Assad and two others in Syria poll fray

Supreme Constitutional Court says current president and two other candidates are eligible for June presidential poll.

The upcoming presidential vote has been mocked by the opposition as a "farce" [AFP]

President Bashar al-Assad and two others will be in the fray in the June presidential election, an official with Syria’s Supreme Constitutional Court has said.

Twenty-four candidates had submitted bids to run in the June 3 election that Assad is widely expected to win.

But the court’s spokesman, Majid Khadra, announced on Syrian state television on Sunday that only three applicants met requirements of the election law to run.

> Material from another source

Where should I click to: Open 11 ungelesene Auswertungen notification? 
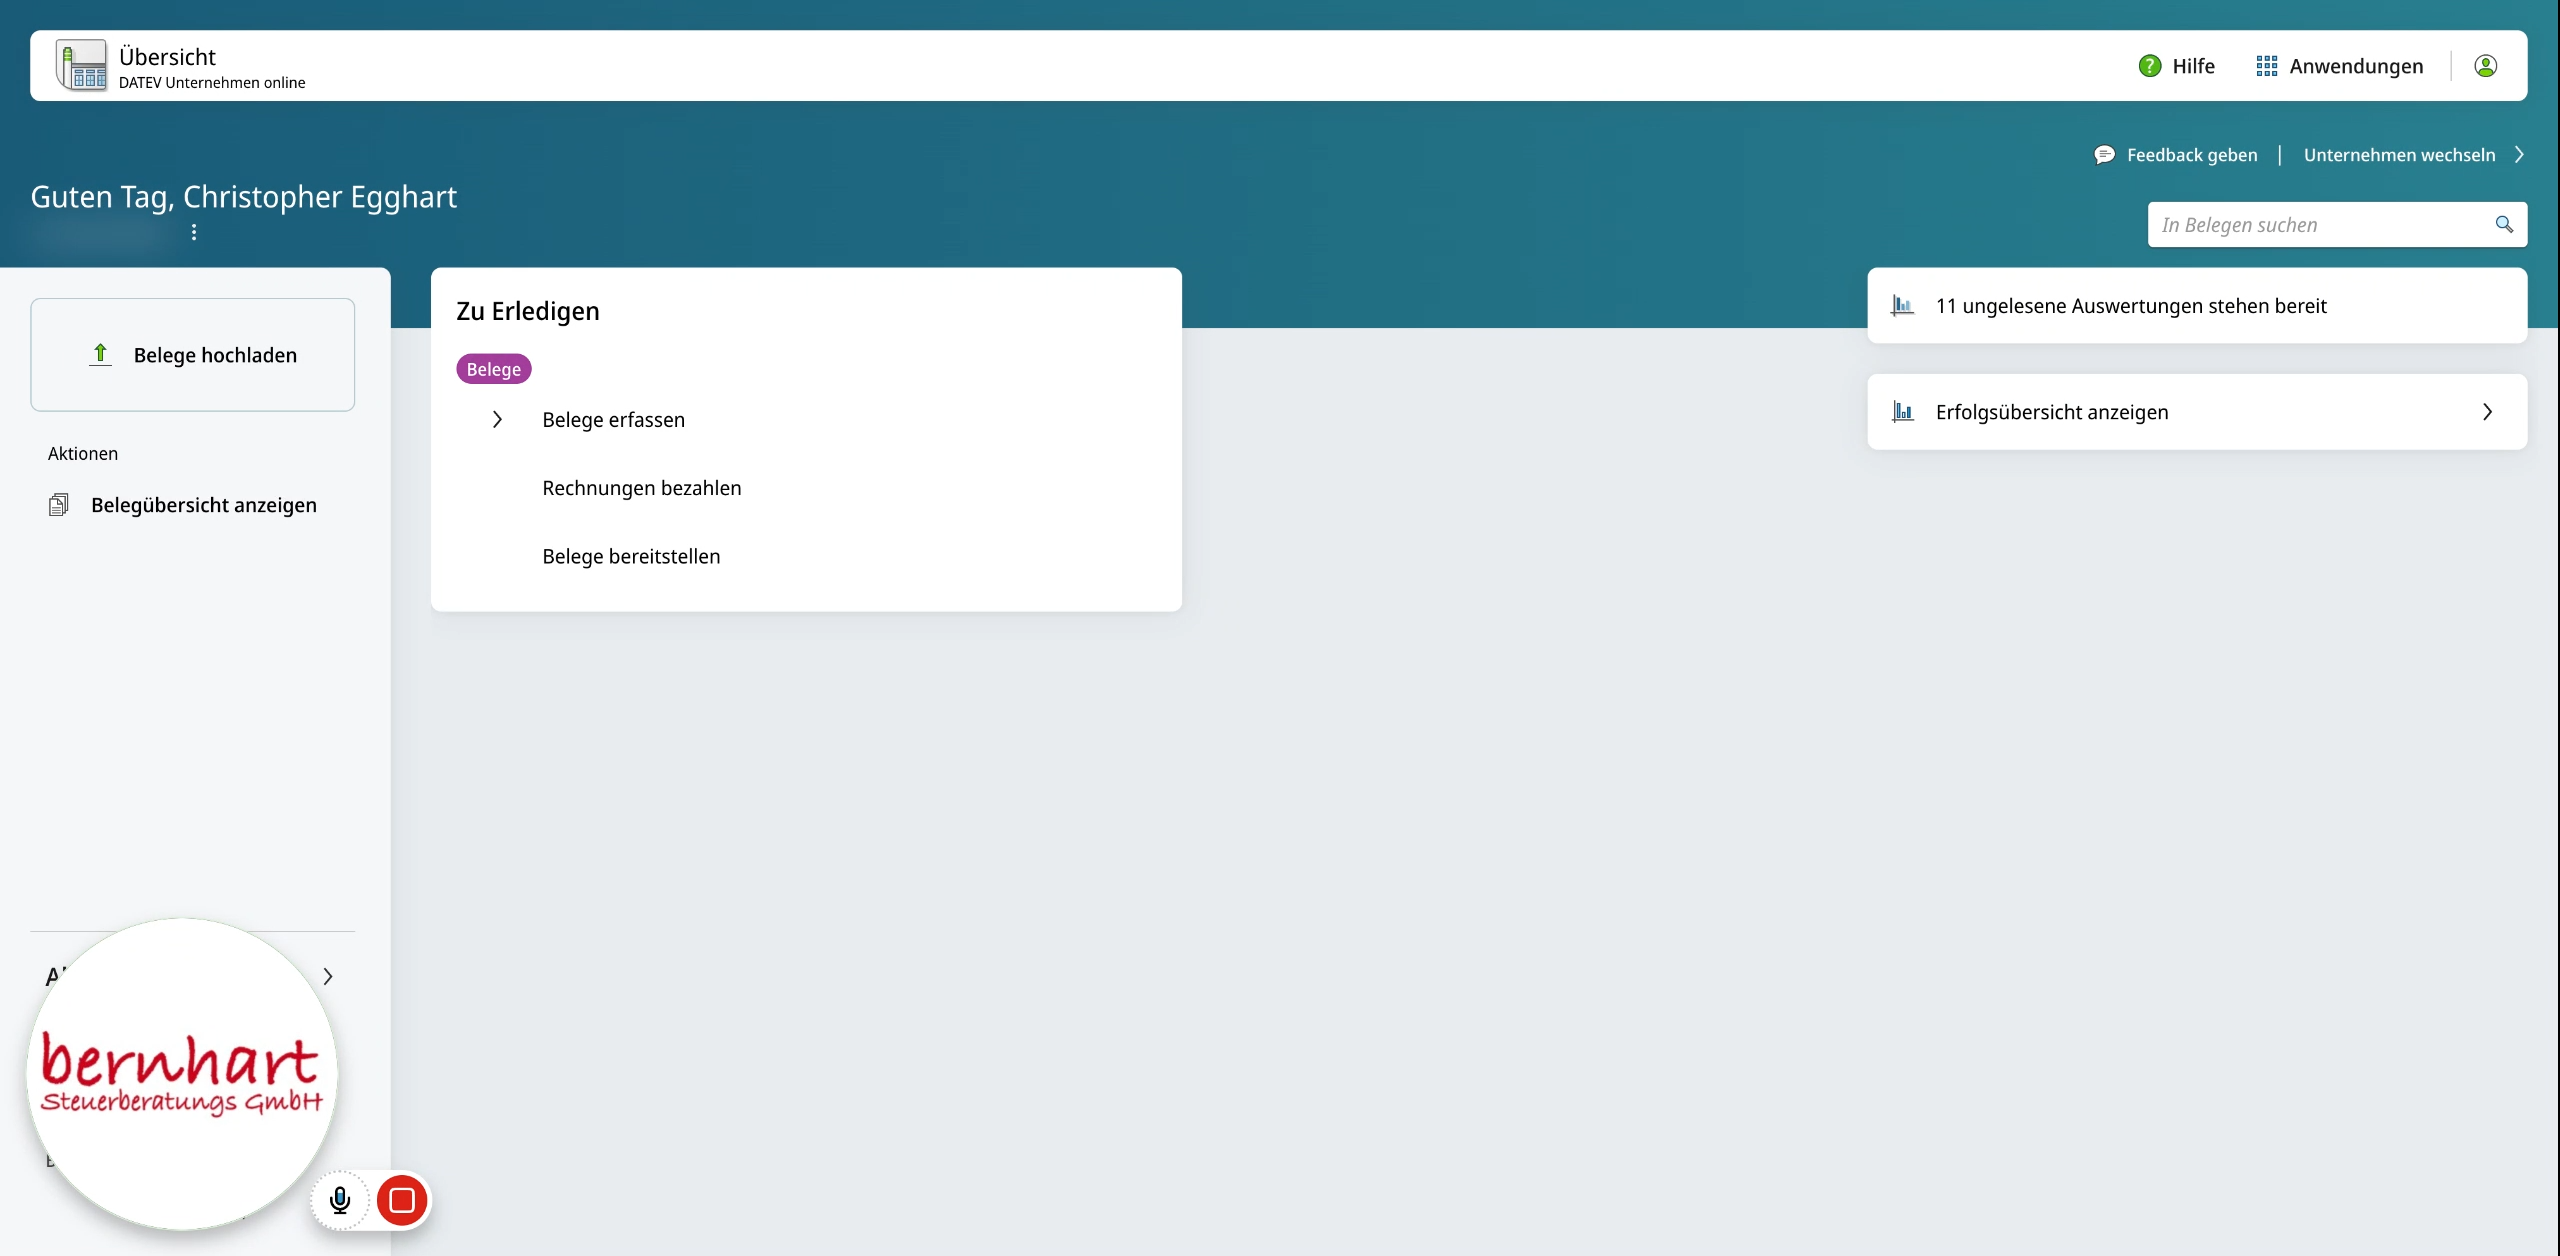[2130, 306]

Assad, who is seeking a third seven-year term, will face Hassan bin Abdullah al-Nouri, a 54-year-old member of parliment from Damascus, and 43-year-old Maher Abdul-Hafiz Hajjar, an MP from the northern city of Aleppo.

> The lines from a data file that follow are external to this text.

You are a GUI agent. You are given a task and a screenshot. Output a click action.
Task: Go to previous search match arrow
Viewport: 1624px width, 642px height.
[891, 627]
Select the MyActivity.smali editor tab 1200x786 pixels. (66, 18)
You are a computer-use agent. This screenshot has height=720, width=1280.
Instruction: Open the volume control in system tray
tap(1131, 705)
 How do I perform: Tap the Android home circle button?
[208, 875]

Both Hajjar and Nouri are largely unknown to the Syrian public.

Candidates whose bids were rejected have until May 7 to appeal the court’s decision.

While the election is the country’s first multi-candidate vote, the rules effectively rule out all opponents to Assad’s regime from running.

Anyone who has lived outside Syria in the past decade is excluded, effectively barring most prominent opposition figures, who live in exile.

The vote will only be held in areas under government control.

The election is being held amid a brutal civil war that has killed more than 150,000 people since March 2011 and made millions homeless.

The regime has barred refugees who left the country “illegally” from voting.